» Problem to work on
Copy nothing but the lines below running from the line containing "Vinyl Numbering (+£2.00) (427, 714)" through the line containing "Terms & Conditions Of Purchase (581, 2339)", both end lines included.

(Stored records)
□ □ □ □

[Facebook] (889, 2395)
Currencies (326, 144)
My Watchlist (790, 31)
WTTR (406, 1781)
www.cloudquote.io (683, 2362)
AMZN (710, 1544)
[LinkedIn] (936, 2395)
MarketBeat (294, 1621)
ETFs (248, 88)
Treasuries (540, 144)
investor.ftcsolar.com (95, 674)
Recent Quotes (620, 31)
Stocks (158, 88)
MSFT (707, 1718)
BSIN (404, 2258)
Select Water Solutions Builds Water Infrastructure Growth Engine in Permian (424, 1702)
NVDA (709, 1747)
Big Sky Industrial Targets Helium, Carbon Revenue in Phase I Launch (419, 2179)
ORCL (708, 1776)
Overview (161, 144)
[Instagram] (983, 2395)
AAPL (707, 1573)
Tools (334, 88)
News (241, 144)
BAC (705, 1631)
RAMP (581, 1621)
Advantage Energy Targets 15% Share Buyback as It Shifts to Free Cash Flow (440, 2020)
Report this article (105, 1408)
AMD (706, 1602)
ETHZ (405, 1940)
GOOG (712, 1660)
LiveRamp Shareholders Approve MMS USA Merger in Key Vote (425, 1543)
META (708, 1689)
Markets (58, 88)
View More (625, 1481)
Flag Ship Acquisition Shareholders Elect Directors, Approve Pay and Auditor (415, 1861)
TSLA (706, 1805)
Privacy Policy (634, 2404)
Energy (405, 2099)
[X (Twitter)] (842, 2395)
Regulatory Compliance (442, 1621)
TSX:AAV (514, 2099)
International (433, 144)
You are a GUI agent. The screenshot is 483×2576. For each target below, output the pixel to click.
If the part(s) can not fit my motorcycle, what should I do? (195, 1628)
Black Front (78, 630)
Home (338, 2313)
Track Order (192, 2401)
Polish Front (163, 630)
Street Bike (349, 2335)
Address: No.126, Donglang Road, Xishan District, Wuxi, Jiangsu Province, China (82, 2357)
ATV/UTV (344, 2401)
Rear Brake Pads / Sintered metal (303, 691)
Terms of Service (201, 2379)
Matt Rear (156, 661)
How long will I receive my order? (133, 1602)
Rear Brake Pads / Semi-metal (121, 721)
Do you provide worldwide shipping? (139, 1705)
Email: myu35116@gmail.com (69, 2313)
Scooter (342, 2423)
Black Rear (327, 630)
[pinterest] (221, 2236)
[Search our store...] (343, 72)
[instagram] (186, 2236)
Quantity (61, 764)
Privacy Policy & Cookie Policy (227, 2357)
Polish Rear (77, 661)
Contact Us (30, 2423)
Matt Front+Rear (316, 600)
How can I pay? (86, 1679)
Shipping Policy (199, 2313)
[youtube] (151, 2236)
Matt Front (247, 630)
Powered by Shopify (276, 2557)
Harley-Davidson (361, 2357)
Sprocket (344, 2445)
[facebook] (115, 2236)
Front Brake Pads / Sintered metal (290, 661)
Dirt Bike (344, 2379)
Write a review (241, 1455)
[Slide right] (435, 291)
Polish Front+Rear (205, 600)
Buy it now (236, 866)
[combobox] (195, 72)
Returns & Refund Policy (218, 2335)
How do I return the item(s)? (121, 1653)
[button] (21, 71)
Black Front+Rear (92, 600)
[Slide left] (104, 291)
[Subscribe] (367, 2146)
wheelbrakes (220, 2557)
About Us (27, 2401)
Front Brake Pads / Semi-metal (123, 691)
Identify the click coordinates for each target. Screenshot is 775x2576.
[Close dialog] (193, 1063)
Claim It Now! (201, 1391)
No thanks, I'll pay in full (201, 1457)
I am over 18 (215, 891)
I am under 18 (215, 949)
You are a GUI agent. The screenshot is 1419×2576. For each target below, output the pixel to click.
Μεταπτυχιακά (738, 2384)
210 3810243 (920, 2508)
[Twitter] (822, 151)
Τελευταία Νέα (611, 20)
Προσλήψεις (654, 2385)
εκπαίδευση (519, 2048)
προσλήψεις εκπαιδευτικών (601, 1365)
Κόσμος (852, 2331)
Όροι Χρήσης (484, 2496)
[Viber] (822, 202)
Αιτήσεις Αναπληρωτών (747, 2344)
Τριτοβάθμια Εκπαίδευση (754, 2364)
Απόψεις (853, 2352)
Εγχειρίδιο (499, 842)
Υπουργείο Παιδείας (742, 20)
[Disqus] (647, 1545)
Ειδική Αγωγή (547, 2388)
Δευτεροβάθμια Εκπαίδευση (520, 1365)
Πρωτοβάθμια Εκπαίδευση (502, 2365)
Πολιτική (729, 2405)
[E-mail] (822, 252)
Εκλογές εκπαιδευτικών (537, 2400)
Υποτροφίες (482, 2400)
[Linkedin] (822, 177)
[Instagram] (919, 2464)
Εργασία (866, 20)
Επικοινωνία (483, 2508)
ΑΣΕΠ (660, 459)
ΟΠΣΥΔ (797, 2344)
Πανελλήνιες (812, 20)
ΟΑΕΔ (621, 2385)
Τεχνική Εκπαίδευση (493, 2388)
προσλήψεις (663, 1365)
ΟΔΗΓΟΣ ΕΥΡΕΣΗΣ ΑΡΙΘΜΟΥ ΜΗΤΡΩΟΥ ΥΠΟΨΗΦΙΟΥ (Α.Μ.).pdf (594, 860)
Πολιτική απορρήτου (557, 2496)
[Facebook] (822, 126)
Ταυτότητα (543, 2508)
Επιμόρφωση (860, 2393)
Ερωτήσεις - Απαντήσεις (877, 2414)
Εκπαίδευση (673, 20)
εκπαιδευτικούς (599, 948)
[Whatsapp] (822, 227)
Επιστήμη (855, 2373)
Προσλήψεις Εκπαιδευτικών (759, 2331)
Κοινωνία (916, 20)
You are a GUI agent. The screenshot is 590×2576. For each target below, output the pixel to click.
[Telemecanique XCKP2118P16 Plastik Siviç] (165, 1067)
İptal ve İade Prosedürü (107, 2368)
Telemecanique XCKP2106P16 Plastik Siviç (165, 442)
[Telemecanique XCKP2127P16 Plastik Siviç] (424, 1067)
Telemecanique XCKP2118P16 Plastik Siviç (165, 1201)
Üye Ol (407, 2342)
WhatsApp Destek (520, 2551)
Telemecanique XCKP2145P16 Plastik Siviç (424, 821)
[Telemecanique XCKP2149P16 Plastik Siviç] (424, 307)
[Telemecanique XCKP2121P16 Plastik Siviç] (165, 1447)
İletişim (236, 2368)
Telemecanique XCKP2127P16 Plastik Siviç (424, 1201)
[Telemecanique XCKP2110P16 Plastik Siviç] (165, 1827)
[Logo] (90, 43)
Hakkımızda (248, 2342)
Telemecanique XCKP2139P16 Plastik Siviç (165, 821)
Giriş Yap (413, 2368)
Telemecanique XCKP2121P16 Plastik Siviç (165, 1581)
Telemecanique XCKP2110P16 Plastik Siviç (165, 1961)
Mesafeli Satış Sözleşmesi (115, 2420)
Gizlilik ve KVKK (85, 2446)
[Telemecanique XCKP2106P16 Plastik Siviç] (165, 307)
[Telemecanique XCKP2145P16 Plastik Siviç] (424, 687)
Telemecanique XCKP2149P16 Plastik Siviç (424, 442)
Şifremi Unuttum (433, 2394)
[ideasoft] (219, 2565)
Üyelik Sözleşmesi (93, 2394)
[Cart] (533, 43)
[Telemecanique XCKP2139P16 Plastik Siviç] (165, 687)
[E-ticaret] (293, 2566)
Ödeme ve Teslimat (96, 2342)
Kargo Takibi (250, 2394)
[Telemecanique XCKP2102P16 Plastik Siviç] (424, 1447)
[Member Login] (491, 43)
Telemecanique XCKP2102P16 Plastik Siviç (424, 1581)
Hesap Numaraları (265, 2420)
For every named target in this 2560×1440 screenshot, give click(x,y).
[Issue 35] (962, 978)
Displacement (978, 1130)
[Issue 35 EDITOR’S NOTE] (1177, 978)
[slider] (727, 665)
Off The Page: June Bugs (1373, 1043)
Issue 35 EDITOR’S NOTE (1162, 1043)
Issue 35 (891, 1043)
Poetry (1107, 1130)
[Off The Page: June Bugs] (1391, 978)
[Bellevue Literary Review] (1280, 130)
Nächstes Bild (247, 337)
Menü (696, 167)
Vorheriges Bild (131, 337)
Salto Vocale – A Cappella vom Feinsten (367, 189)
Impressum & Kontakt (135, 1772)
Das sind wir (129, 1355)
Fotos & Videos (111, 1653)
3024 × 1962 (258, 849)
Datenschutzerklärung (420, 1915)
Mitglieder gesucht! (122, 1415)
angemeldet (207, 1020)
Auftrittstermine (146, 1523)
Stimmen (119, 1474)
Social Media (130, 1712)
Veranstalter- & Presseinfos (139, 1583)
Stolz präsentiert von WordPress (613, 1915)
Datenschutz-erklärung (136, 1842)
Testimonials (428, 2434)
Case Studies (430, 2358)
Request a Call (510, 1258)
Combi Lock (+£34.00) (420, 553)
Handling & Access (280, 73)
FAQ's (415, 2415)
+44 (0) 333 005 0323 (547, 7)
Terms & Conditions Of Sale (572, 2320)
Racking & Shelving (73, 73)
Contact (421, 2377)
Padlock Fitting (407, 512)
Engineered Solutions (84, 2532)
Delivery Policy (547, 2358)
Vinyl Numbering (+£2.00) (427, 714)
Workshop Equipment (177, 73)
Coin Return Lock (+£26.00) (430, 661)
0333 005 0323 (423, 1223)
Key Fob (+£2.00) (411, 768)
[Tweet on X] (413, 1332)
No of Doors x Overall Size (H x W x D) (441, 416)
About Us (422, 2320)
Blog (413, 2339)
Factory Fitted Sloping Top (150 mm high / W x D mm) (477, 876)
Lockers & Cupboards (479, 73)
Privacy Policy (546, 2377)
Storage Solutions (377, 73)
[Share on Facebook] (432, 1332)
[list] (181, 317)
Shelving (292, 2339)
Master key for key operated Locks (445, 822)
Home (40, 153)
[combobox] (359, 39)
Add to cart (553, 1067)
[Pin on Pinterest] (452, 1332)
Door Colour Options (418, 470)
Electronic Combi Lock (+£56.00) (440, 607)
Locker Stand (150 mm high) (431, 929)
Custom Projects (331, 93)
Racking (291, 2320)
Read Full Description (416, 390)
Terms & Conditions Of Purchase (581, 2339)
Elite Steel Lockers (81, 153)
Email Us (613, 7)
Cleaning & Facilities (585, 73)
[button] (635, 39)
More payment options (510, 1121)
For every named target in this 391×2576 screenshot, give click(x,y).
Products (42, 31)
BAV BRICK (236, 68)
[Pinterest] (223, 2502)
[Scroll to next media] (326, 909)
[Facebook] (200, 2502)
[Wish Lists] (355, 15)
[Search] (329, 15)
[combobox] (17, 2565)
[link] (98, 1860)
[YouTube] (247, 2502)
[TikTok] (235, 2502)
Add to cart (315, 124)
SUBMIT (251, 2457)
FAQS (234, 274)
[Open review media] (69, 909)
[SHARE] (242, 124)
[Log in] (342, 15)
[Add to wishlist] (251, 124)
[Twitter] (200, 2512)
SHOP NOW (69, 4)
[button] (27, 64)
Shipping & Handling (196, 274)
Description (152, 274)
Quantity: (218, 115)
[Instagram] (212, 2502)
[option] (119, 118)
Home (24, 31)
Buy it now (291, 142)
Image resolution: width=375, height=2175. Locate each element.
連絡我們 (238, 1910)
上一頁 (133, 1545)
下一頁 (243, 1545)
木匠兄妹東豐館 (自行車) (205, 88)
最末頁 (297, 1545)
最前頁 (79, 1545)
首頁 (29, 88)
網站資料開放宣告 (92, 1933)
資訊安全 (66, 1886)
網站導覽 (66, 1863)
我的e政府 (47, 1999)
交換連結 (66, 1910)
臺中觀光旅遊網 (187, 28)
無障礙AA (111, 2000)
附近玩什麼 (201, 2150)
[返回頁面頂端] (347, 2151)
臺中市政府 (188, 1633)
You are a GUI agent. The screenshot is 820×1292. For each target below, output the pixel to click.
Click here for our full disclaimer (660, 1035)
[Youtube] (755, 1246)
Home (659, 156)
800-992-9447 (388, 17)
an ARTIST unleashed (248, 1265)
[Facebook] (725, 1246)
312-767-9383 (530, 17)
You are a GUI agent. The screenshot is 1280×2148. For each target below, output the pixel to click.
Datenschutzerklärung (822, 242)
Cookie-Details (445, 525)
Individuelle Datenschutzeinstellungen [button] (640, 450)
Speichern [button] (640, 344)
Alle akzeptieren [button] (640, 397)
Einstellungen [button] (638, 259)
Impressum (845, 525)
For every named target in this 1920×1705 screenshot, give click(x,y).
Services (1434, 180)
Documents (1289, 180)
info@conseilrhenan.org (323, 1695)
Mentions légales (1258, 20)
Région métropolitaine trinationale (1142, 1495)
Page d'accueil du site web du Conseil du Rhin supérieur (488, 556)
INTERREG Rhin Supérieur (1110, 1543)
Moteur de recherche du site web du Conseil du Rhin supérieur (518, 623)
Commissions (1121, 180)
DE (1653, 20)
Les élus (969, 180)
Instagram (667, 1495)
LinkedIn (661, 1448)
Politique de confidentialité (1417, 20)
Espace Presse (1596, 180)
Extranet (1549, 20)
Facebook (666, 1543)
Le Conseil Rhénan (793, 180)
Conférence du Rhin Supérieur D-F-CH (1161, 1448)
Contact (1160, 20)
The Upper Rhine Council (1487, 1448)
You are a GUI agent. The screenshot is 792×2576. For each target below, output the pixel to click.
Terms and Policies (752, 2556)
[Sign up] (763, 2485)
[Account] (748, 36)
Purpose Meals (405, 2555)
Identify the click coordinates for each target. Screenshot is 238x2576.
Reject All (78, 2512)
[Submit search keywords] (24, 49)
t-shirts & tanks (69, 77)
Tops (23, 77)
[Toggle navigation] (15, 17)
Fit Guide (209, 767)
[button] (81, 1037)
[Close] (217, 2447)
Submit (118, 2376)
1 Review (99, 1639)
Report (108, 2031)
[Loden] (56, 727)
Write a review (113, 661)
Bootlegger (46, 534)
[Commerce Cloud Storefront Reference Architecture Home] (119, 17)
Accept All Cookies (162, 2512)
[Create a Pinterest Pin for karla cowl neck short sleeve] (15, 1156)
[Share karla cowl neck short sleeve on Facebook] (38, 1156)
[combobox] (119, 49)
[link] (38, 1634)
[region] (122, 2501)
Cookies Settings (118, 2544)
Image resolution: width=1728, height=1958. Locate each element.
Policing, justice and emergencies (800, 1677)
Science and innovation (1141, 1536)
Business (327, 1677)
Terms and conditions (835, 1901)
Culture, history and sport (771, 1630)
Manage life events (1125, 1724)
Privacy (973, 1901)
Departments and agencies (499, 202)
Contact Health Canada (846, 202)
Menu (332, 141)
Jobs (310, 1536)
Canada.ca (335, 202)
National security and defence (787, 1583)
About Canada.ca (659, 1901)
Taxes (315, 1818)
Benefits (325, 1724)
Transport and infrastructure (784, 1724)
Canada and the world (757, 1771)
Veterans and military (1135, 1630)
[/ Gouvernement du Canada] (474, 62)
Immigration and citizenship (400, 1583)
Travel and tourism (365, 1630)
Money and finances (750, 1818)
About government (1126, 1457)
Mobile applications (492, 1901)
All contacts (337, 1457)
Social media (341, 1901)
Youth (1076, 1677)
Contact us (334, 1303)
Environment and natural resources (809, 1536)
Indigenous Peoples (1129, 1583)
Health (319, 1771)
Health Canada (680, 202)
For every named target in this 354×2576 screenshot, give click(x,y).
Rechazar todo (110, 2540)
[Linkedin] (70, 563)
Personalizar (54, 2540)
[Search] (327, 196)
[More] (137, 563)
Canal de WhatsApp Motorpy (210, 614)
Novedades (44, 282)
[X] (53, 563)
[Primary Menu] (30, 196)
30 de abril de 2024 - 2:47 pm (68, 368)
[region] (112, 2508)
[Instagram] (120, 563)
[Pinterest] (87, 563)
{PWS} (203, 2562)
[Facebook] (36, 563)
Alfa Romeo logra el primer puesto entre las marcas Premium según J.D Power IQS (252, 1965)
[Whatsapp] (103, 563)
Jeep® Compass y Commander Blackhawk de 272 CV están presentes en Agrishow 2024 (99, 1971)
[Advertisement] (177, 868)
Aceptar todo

□ □ □ □

» Solution to this exercise
Vinyl Numbering (+£2.00) (427, 714)
Workshop Equipment (177, 73)
Coin Return Lock (+£26.00) (430, 661)
0333 005 0323 (423, 1223)
Key Fob (+£2.00) (411, 768)
[Tweet on X] (413, 1332)
No of Doors x Overall Size (H x W x D) (441, 416)
About Us (422, 2320)
Blog (413, 2339)
Factory Fitted Sloping Top (150 mm high / W x D mm) (477, 876)
Lockers & Cupboards (479, 73)
Privacy Policy (546, 2377)
Storage Solutions (377, 73)
[Share on Facebook] (432, 1332)
[list] (181, 317)
Shelving (292, 2339)
Master key for key operated Locks (445, 822)
Home (40, 153)
[combobox] (359, 39)
Add to cart (553, 1067)
[Pin on Pinterest] (452, 1332)
Door Colour Options (418, 470)
Electronic Combi Lock (+£56.00) (440, 607)
Locker Stand (150 mm high) (431, 929)
Custom Projects (331, 93)
Racking (291, 2320)
Read Full Description (416, 390)
Terms & Conditions Of Purchase (581, 2339)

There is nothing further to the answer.